I lavori si sono conclusi recentemente e sono costati circa 16mila franchi. Una cifra che è stata completamente coperta grazie alle offerte pervenute
L’orologio del campanile della chiesa parrocchiale dei santi Pietro e Paolo a Biasca è stato restaurato. «I lavori si sono svolti quest’autunno dopo aver fatto i dovuti approfondimenti e aver ricevuti i permessi», afferma a ‘laRegione’ Ivar Albertoni, un privato cittadino che nel settembre del 2020 aveva lanciato l’idea durante un’assemblea parrocchiale. «Per anni mi sono chiesto perché il quadrante non venisse restaurato e, parlandone con Sandro Delmuè, storico sacrestano da oltre 50 anni, ho proposto al Consiglio parrocchiale di iniziare con la pianificazione dell’iter necessario». Gli interventi sono costati circa 16mila franchi e «sono stati completamente coperti dalle numerose offerte pervenute».

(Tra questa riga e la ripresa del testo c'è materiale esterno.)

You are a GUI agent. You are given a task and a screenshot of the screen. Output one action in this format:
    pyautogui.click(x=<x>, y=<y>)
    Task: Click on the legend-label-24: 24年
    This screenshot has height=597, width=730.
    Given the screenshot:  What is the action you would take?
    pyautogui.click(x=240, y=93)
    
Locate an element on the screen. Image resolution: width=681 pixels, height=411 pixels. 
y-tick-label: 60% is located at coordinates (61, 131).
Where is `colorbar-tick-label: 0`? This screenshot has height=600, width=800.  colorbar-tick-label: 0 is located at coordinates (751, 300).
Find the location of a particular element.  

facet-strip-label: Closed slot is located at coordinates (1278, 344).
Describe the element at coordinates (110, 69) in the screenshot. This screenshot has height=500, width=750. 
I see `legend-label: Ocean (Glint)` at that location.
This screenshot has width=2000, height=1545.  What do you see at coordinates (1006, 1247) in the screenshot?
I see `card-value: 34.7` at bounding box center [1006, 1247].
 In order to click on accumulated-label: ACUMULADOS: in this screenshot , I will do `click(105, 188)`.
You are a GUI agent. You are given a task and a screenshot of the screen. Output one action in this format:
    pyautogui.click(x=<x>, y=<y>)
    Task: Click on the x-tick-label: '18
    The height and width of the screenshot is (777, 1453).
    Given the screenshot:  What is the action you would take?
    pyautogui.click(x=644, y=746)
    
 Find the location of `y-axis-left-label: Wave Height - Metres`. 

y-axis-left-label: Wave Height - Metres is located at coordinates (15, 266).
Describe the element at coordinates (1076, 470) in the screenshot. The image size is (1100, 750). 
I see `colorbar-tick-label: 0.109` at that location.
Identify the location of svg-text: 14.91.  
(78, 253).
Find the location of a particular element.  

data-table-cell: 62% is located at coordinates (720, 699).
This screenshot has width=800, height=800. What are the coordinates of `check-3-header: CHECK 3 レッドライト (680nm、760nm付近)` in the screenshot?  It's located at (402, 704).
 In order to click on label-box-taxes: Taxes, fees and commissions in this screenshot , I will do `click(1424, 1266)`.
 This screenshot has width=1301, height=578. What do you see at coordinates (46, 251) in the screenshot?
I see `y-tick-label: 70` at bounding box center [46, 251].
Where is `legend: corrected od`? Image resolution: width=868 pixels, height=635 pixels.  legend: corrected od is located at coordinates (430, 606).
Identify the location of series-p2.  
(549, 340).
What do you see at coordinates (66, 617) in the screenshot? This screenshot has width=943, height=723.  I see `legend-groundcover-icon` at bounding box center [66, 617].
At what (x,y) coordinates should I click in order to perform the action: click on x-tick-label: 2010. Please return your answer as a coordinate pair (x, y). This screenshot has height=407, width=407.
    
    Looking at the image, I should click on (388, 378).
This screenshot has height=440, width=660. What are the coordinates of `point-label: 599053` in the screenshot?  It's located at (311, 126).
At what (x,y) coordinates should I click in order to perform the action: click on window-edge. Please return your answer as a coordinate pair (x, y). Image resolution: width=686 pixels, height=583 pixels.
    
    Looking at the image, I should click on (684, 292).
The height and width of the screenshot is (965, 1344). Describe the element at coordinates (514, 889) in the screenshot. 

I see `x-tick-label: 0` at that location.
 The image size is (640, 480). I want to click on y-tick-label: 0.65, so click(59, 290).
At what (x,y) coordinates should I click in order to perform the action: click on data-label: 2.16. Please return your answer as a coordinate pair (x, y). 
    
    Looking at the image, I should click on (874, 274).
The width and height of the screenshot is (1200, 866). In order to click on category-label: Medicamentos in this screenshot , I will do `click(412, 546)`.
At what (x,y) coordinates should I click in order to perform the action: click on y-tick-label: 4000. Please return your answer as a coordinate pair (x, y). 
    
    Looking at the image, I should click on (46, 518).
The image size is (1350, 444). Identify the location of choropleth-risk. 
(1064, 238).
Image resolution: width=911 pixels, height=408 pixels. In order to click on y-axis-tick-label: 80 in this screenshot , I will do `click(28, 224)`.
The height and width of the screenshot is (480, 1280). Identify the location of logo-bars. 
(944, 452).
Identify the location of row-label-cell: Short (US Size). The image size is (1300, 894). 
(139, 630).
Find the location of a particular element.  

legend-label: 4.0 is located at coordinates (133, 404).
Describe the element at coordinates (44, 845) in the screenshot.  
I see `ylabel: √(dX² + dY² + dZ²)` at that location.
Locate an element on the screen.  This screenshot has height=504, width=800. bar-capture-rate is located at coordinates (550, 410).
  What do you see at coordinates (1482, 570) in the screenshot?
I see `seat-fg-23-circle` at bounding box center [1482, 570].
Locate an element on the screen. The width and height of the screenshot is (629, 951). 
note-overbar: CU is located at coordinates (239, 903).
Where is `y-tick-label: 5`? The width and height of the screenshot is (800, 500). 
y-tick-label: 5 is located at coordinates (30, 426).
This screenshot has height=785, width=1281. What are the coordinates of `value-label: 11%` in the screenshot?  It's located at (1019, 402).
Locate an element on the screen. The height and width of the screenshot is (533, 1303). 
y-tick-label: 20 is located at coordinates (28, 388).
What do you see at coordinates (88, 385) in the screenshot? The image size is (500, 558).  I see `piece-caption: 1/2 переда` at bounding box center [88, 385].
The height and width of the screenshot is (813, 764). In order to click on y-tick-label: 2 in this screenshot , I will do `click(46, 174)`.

L’orologio, con la peculiarità dell’unica lancetta, fu posato nel 1696. «Fino agli anni 60 del secolo scorso – prosegue Albertoni – l’antico ingranaggio veniva caricato a mano una volta al giorno, 15 minuti prima di mezzogiorno». Una mansione affidata dapprima «al sacrestano Giovanni Magginetti e al ‘Gusto’, cioè Agostino Rodoni, impiegato comunale, e in seguito a ‘ol Cio’, ovvero Carletto Bianchi ricompensato dal Comune con 2 franchi». Nel 1997 fu munito di un motorino elettrico, ma il problema era un altro: «Le cifre romane del suo quadrante risultavano illeggibili, sia per il degrado dovuto alla vetustà, sia per i danni dovuti agli spari dei Biaschesi ‘contro’, ovvero gli atei anticlericali».
Albertoni ha quindi deciso di prendere l’iniziativa per rendere nuovamente leggibile l’orologio di una chiesa che «ha un’importanza storica per Biasca, non solo legata al culto, e che ci ricorda le nostre origini cristiane». Conclusi nelle scorse settimane i lavori di restauro, «ora si possono di nuovo leggere le ore come i nostri antenati: la lancetta di ferro battuto presenta a un’estremità l’effigie della luna, al centro il sole e all’altra estremità una punta di lancia Fiore di Giglio che girando segna le ore. Tuttavia, ovviamente, la lettura dei minuti rimane intuitiva come nei tempi che furono». Albertoni tiene anche a precisare che «oggigiorno, nell’era degli smartwatch, non abbiamo più bisogno dell’orologio del campanile, ma fino agli anni 50 del secolo scorso la sua funzione era molto importante: penso ad esempio ai contadini sparsi per la vasta campagna biaschese che potevano conoscere l’ora guardando verso il campanile o udendone i rintocchi». In questo contesto ricorda anche che «l’Avemaria mattutina, la quale in passato veniva suonata manualmente alle 4.30 in inverno e alle 4 in estate, serviva sia come segnale religioso, sia come sveglia per ‘sosnàa i bes’c’ (governare gli animali)». Oggi è invece programmata in modo elettronico alle 5.30.